Mateus Marco Goncalves
Peneliti Sejarah Sosial, tinggal di Dili-Timor-Leste
KETIKA membaca harian Jakarta Post edisi 11 November 2010, rasa kagum dan terharu menyelimuti perasaan saya. Di harian berbahasa Inggris itu, juru bicara perdana menteri Timor-Leste Xanana Gusmao, Antonio Ramos Naikoli mengatakan, perdana menteri telah mengutarakan keprihatinanya atas bencana alam yang menimpa Wasior, Mentawai dan Yogyakarta, dan memutuskan untuk menyumbang bantuan sebesar U$1 juta kepada pemerintah Indonesia dalam menanggulangi bencana itu.
Sebagai realisasinya, pemerintah Timor-Leste akan mengutus Menteri Solidaritas Sosial Domingas Alves dan Wakil Menteri Keuangan Rui Manuel Hanjam. Di Indonesia, kedua utusan pemerintah Timor-Leste ini selain akan menyerahkan bantuan langsung kepada pemerintah Indonesia, juga berencana mengunjungi Yogyakarta dan melakukan evakuasi terhadap sekitar 1200 orang pelajar yang sedang menempuh studinya di propinsi itu.

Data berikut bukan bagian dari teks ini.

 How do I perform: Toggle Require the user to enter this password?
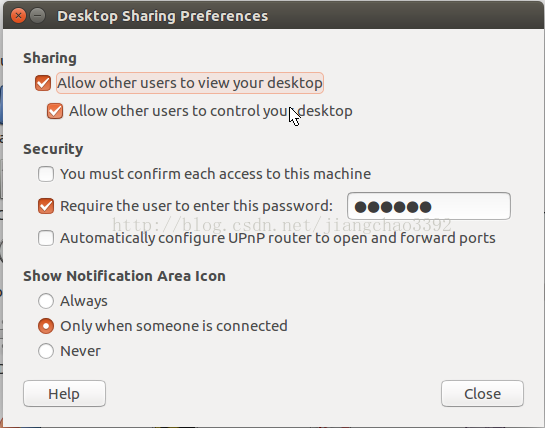46,206
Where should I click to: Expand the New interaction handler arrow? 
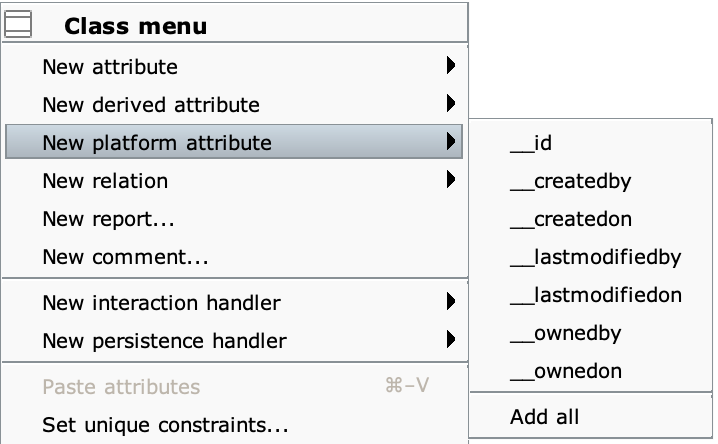coord(451,301)
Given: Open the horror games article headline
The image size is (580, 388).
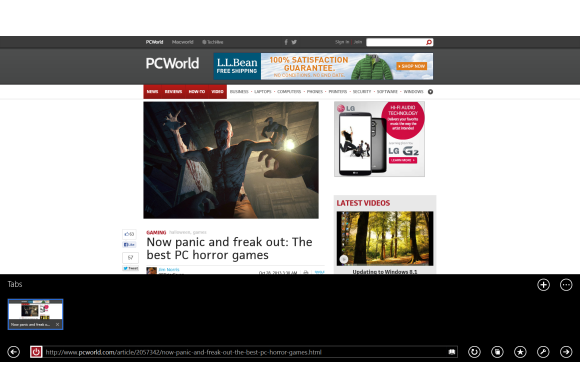Looking at the screenshot, I should (229, 248).
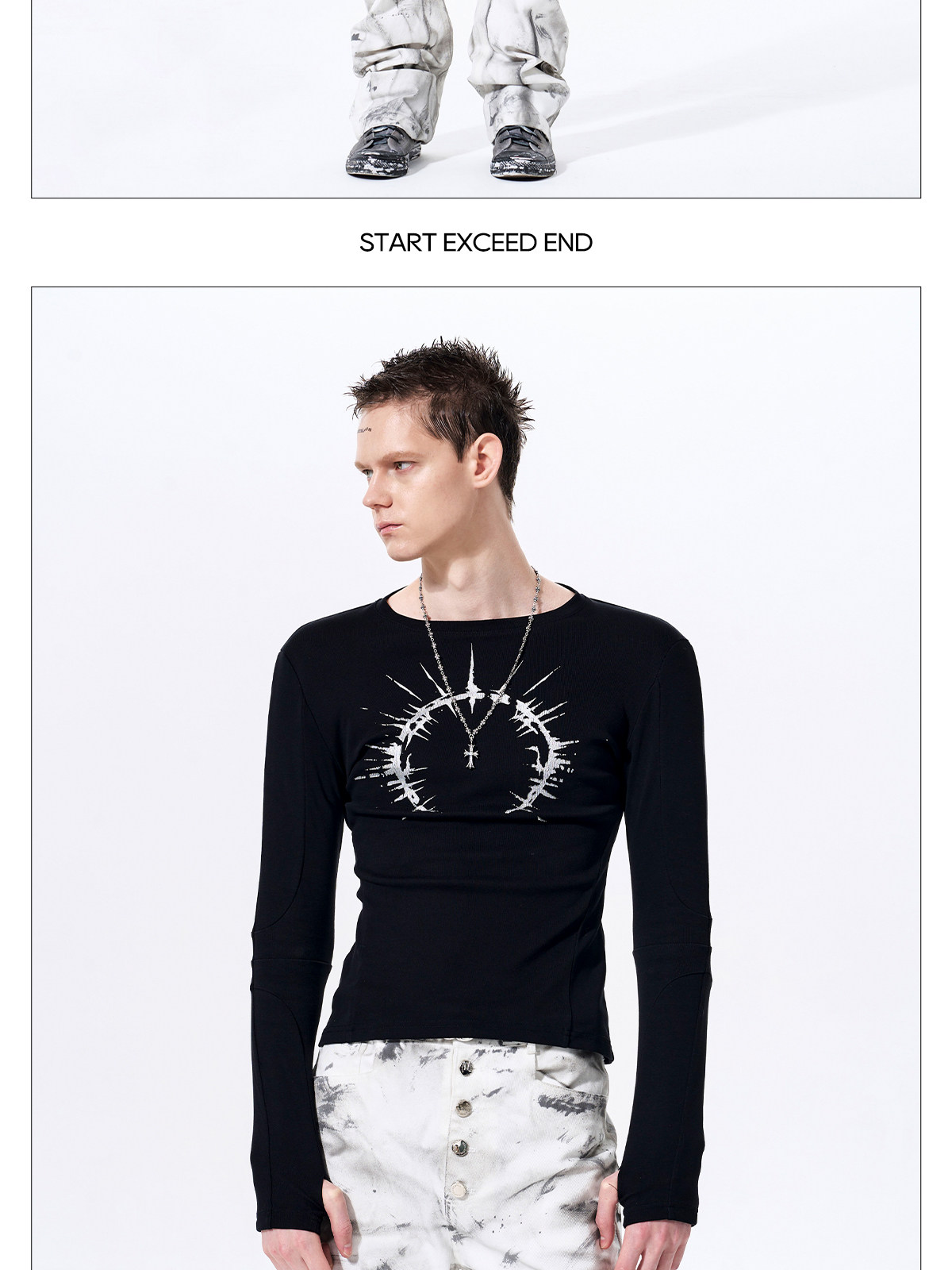Click the small tattoo on model's forehead
Screen dimensions: 952x1270
[x=363, y=429]

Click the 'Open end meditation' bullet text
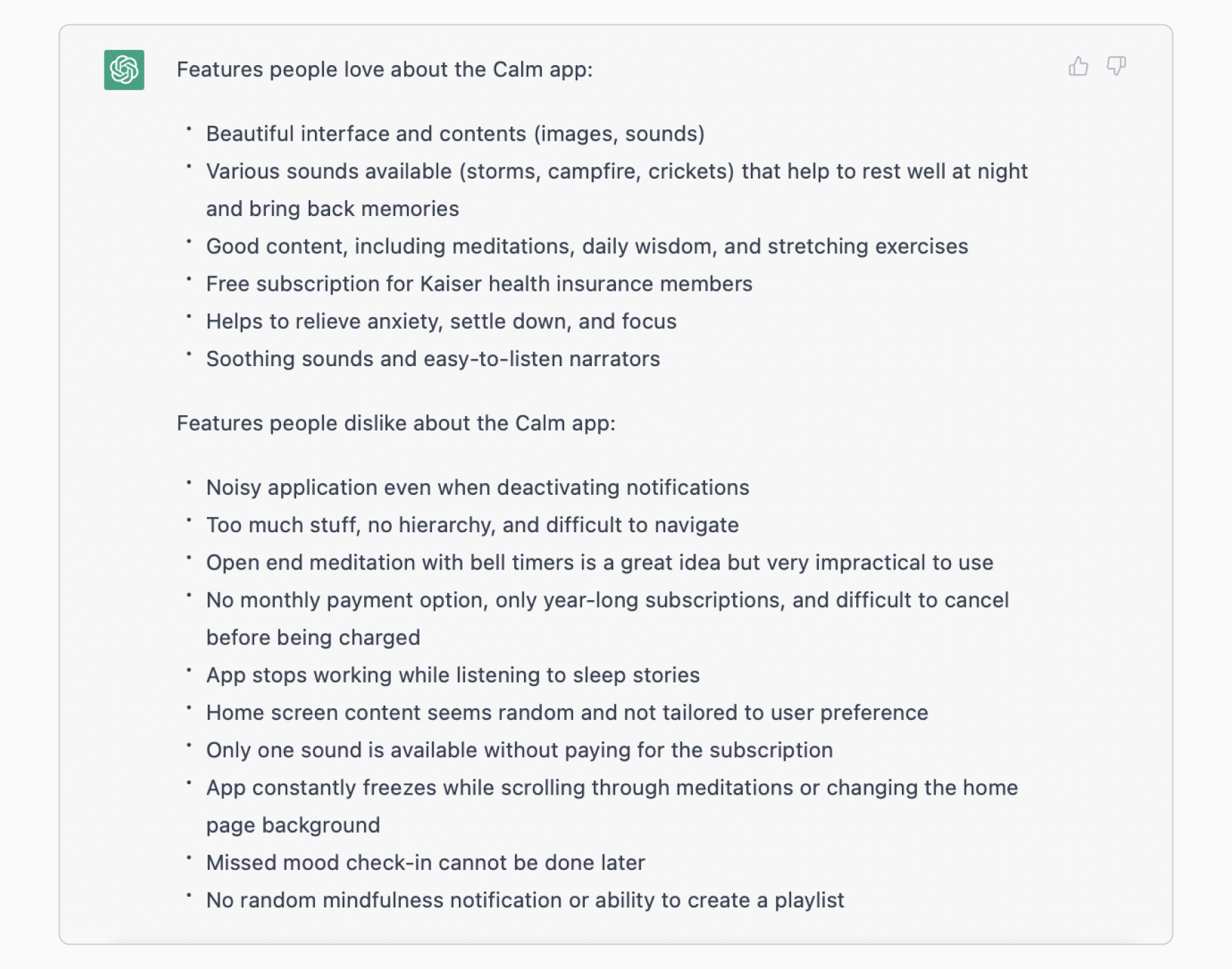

Dalam tulisan ini, saya ingin meninjau kembali esensi dari solidaritas antara dua bangsa ini. Solidaritas antara Indonesia dan Timor-Leste sejarahnya bisa dirunut sejak Timor-Leste di bawah penjajahan Portugis. Kala itu, menteri luar negeri Indonesia di bawah pemerintahan Soekarno, Roeslan Abdulgani, pernah mengatakan “Indonesia tidak memiliki ambisi territorial dan Timor-Leste menjadi bagian Indonesia. Bila perlu kami akan mendukung Timor-Leste untuk meraih kemerdekaannya”.
Dukungan ini bukanlah isapan jempol belaka. Tapi semuanya berubah menjadi buruk ketika Soeharto mengambilalih kekuasaan melalui kudeta berdarah yang menelan korban sekitar satu juta orang kader, pemimpin dan simpatisan Partai Komunis Indonesia pada 1965. Di bawah rejim kediktatoran militer paling berdarah setelah Nazi Jerman itu, Timor-Leste secara paksa digabungkan ke dalam wilayah republik Indonesia. Namun demikian, selama masa pendudukan itu, secara samar maupun terbuka para aktivis, pejuang HAM dan intelektual Indonesia terus memberikan dukungan untuk sebuah Timor-Leste yang merdeka.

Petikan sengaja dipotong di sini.